▶ Directive
Please format the lines below as a Markdown table with the columns "No." and "Line," one numbered row per line, skipping any blank lines.

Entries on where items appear

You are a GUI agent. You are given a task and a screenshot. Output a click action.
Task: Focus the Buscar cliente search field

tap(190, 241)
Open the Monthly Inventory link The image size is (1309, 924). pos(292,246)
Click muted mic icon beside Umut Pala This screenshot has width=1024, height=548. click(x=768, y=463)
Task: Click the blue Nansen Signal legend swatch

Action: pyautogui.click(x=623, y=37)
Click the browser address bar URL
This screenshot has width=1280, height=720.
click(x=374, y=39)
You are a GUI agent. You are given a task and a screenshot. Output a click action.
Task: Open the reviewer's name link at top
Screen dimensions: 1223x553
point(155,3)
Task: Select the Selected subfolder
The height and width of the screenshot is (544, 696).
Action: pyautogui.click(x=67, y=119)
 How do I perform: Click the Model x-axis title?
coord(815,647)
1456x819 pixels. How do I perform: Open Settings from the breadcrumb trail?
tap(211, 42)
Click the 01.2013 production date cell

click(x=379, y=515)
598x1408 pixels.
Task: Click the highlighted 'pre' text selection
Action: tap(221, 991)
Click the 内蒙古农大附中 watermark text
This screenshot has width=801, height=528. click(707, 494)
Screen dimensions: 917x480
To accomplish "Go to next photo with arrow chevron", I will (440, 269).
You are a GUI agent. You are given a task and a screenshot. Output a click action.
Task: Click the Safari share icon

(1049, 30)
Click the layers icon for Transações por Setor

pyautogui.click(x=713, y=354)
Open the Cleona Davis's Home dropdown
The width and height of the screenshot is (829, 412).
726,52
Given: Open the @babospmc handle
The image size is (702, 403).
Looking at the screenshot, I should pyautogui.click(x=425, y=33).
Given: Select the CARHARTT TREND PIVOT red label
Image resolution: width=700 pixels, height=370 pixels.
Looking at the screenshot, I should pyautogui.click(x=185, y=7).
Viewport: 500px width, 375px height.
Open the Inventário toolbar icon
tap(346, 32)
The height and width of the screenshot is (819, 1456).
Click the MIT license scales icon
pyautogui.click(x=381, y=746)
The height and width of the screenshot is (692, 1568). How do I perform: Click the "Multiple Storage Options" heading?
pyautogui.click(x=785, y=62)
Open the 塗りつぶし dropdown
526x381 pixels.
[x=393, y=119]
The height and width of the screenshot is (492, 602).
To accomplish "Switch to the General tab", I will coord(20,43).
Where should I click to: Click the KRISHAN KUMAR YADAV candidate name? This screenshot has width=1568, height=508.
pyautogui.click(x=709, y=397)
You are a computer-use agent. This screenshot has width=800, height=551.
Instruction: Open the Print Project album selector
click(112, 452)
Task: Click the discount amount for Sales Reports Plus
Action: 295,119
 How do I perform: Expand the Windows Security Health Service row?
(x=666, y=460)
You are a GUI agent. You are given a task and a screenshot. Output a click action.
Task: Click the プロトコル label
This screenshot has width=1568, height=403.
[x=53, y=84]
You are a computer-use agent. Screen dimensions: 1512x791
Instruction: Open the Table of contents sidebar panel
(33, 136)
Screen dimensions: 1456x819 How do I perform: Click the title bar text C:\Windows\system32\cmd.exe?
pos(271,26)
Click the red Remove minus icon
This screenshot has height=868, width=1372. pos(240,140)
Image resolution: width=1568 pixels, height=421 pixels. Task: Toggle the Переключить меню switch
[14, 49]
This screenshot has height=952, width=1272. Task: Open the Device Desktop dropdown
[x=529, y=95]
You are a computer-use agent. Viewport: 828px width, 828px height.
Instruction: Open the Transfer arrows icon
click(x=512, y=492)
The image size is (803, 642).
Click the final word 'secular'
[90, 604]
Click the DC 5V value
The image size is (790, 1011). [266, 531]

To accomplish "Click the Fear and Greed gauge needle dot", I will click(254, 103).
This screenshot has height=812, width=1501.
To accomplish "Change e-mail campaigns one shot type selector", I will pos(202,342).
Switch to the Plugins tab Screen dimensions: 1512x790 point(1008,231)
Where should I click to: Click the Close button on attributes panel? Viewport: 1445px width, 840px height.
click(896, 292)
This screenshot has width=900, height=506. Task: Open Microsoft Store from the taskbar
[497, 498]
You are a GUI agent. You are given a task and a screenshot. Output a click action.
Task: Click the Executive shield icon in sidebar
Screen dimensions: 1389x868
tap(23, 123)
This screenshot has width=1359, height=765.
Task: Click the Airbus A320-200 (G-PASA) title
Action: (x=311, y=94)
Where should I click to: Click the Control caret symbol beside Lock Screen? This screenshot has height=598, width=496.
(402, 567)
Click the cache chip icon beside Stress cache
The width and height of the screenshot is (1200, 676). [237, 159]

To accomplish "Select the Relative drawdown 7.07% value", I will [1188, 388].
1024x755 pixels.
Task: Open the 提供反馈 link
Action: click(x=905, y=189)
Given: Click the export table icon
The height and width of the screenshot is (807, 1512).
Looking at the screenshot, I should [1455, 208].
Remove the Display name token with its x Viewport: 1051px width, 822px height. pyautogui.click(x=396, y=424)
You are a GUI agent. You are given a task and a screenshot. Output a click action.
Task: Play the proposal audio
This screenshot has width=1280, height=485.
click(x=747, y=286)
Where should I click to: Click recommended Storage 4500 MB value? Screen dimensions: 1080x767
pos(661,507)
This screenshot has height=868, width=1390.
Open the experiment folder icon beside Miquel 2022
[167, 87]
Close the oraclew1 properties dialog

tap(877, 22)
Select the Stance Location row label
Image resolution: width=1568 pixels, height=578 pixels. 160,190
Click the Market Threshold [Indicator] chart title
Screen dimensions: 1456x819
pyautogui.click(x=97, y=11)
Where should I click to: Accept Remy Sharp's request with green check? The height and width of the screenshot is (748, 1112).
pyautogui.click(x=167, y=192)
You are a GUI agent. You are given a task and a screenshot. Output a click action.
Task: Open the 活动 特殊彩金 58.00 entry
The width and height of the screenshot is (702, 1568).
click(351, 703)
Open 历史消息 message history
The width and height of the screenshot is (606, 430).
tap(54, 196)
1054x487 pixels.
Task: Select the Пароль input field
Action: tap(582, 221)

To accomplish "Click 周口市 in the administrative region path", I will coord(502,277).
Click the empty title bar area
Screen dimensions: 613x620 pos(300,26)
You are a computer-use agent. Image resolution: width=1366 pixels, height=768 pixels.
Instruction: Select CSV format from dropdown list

▶ Answer
| No. | Line |
|---|---|
| 1 | You are a GUI agent. You are given a task and a screenshot. Output a click action. |
| 2 | Task: Focus the Buscar cliente search field |
| 3 | tap(190, 241) |
| 4 | Open the Monthly Inventory link The image size is (1309, 924). pos(292,246) |
| 5 | Click muted mic icon beside Umut Pala This screenshot has width=1024, height=548. click(x=768, y=463) |
| 6 | Task: Click the blue Nansen Signal legend swatch |
| 7 | Action: pyautogui.click(x=623, y=37) |
| 8 | Click the browser address bar URL |
| 9 | This screenshot has width=1280, height=720. |
| 10 | click(x=374, y=39) |
| 11 | You are a GUI agent. You are given a task and a screenshot. Output a click action. |
| 12 | Task: Open the reviewer's name link at top |
| 13 | Screen dimensions: 1223x553 |
| 14 | point(155,3) |
| 15 | Task: Select the Selected subfolder |
| 16 | The height and width of the screenshot is (544, 696). |
| 17 | Action: pyautogui.click(x=67, y=119) |
| 18 |  How do I perform: Click the Model x-axis title? |
| 19 | coord(815,647) |
| 20 | 1456x819 pixels. How do I perform: Open Settings from the breadcrumb trail? |
| 21 | tap(211, 42) |
| 22 | Click the 01.2013 production date cell |
| 23 | click(x=379, y=515) |
| 24 | 598x1408 pixels. |
| 25 | Task: Click the highlighted 'pre' text selection |
| 26 | Action: tap(221, 991) |
| 27 | Click the 内蒙古农大附中 watermark text |
| 28 | This screenshot has width=801, height=528. click(707, 494) |
| 29 | Screen dimensions: 917x480 |
| 30 | To accomplish "Go to next photo with arrow chevron", I will (440, 269). |
| 31 | You are a GUI agent. You are given a task and a screenshot. Output a click action. |
| 32 | Task: Click the Safari share icon |
| 33 | (1049, 30) |
| 34 | Click the layers icon for Transações por Setor |
| 35 | pyautogui.click(x=713, y=354) |
| 36 | Open the Cleona Davis's Home dropdown |
| 37 | The width and height of the screenshot is (829, 412). |
| 38 | 726,52 |
| 39 | Given: Open the @babospmc handle |
| 40 | The image size is (702, 403). |
| 41 | Looking at the screenshot, I should pyautogui.click(x=425, y=33). |
| 42 | Given: Select the CARHARTT TREND PIVOT red label |
| 43 | Image resolution: width=700 pixels, height=370 pixels. |
| 44 | Looking at the screenshot, I should pyautogui.click(x=185, y=7). |
| 45 | Viewport: 500px width, 375px height. |
| 46 | Open the Inventário toolbar icon |
| 47 | tap(346, 32) |
| 48 | The height and width of the screenshot is (819, 1456). |
| 49 | Click the MIT license scales icon |
| 50 | pyautogui.click(x=381, y=746) |
| 51 | The height and width of the screenshot is (692, 1568). How do I perform: Click the "Multiple Storage Options" heading? |
| 52 | pyautogui.click(x=785, y=62) |
| 53 | Open the 塗りつぶし dropdown |
| 54 | 526x381 pixels. |
| 55 | [x=393, y=119] |
| 56 | The height and width of the screenshot is (492, 602). |
| 57 | To accomplish "Switch to the General tab", I will coord(20,43). |
| 58 | Where should I click to: Click the KRISHAN KUMAR YADAV candidate name? This screenshot has width=1568, height=508. |
| 59 | pyautogui.click(x=709, y=397) |
| 60 | You are a computer-use agent. This screenshot has width=800, height=551. |
| 61 | Instruction: Open the Print Project album selector |
| 62 | click(112, 452) |
| 63 | Task: Click the discount amount for Sales Reports Plus |
| 64 | Action: 295,119 |
| 65 |  How do I perform: Expand the Windows Security Health Service row? |
| 66 | (x=666, y=460) |
| 67 | You are a GUI agent. You are given a task and a screenshot. Output a click action. |
| 68 | Task: Click the プロトコル label |
| 69 | This screenshot has width=1568, height=403. |
| 70 | [x=53, y=84] |
| 71 | You are a computer-use agent. Screen dimensions: 1512x791 |
| 72 | Instruction: Open the Table of contents sidebar panel |
| 73 | (33, 136) |
| 74 | Screen dimensions: 1456x819 How do I perform: Click the title bar text C:\Windows\system32\cmd.exe? |
| 75 | pos(271,26) |
| 76 | Click the red Remove minus icon |
| 77 | This screenshot has height=868, width=1372. pos(240,140) |
| 78 | Image resolution: width=1568 pixels, height=421 pixels. Task: Toggle the Переключить меню switch |
| 79 | [14, 49] |
| 80 | This screenshot has height=952, width=1272. Task: Open the Device Desktop dropdown |
| 81 | [x=529, y=95] |
| 82 | You are a computer-use agent. Viewport: 828px width, 828px height. |
| 83 | Instruction: Open the Transfer arrows icon |
| 84 | click(x=512, y=492) |
| 85 | The image size is (803, 642). |
| 86 | Click the final word 'secular' |
| 87 | [90, 604] |
| 88 | Click the DC 5V value |
| 89 | The image size is (790, 1011). [266, 531] |
| 90 | To accomplish "Click the Fear and Greed gauge needle dot", I will click(254, 103). |
| 91 | This screenshot has height=812, width=1501. |
| 92 | To accomplish "Change e-mail campaigns one shot type selector", I will pos(202,342). |
| 93 | Switch to the Plugins tab Screen dimensions: 1512x790 point(1008,231) |
| 94 | Where should I click to: Click the Close button on attributes panel? Viewport: 1445px width, 840px height. |
| 95 | click(896, 292) |
| 96 | This screenshot has width=900, height=506. Task: Open Microsoft Store from the taskbar |
| 97 | [497, 498] |
| 98 | You are a GUI agent. You are given a task and a screenshot. Output a click action. |
| 99 | Task: Click the Executive shield icon in sidebar |
| 100 | Screen dimensions: 1389x868 |
| 101 | tap(23, 123) |
| 102 | This screenshot has width=1359, height=765. |
| 103 | Task: Click the Airbus A320-200 (G-PASA) title |
| 104 | Action: (x=311, y=94) |
| 105 | Where should I click to: Click the Control caret symbol beside Lock Screen? This screenshot has height=598, width=496. |
| 106 | (402, 567) |
| 107 | Click the cache chip icon beside Stress cache |
| 108 | The width and height of the screenshot is (1200, 676). [237, 159] |
| 109 | To accomplish "Select the Relative drawdown 7.07% value", I will [1188, 388]. |
| 110 | 1024x755 pixels. |
| 111 | Task: Open the 提供反馈 link |
| 112 | Action: click(x=905, y=189) |
| 113 | Given: Click the export table icon |
| 114 | The height and width of the screenshot is (807, 1512). |
| 115 | Looking at the screenshot, I should [1455, 208]. |
| 116 | Remove the Display name token with its x Viewport: 1051px width, 822px height. pyautogui.click(x=396, y=424) |
| 117 | You are a GUI agent. You are given a task and a screenshot. Output a click action. |
| 118 | Task: Play the proposal audio |
| 119 | This screenshot has width=1280, height=485. |
| 120 | click(x=747, y=286) |
| 121 | Where should I click to: Click recommended Storage 4500 MB value? Screen dimensions: 1080x767 |
| 122 | pos(661,507) |
| 123 | This screenshot has height=868, width=1390. |
| 124 | Open the experiment folder icon beside Miquel 2022 |
| 125 | [167, 87] |
| 126 | Close the oraclew1 properties dialog |
| 127 | tap(877, 22) |
| 128 | Select the Stance Location row label |
| 129 | Image resolution: width=1568 pixels, height=578 pixels. 160,190 |
| 130 | Click the Market Threshold [Indicator] chart title |
| 131 | Screen dimensions: 1456x819 |
| 132 | pyautogui.click(x=97, y=11) |
| 133 | Where should I click to: Accept Remy Sharp's request with green check? The height and width of the screenshot is (748, 1112). |
| 134 | pyautogui.click(x=167, y=192) |
| 135 | You are a GUI agent. You are given a task and a screenshot. Output a click action. |
| 136 | Task: Open the 活动 特殊彩金 58.00 entry |
| 137 | The width and height of the screenshot is (702, 1568). |
| 138 | click(351, 703) |
| 139 | Open 历史消息 message history |
| 140 | The width and height of the screenshot is (606, 430). |
| 141 | tap(54, 196) |
| 142 | 1054x487 pixels. |
| 143 | Task: Select the Пароль input field |
| 144 | Action: tap(582, 221) |
| 145 | To accomplish "Click 周口市 in the administrative region path", I will coord(502,277). |
| 146 | Click the empty title bar area |
| 147 | Screen dimensions: 613x620 pos(300,26) |
| 148 | You are a computer-use agent. Image resolution: width=1366 pixels, height=768 pixels. |
| 149 | Instruction: Select CSV format from dropdown list |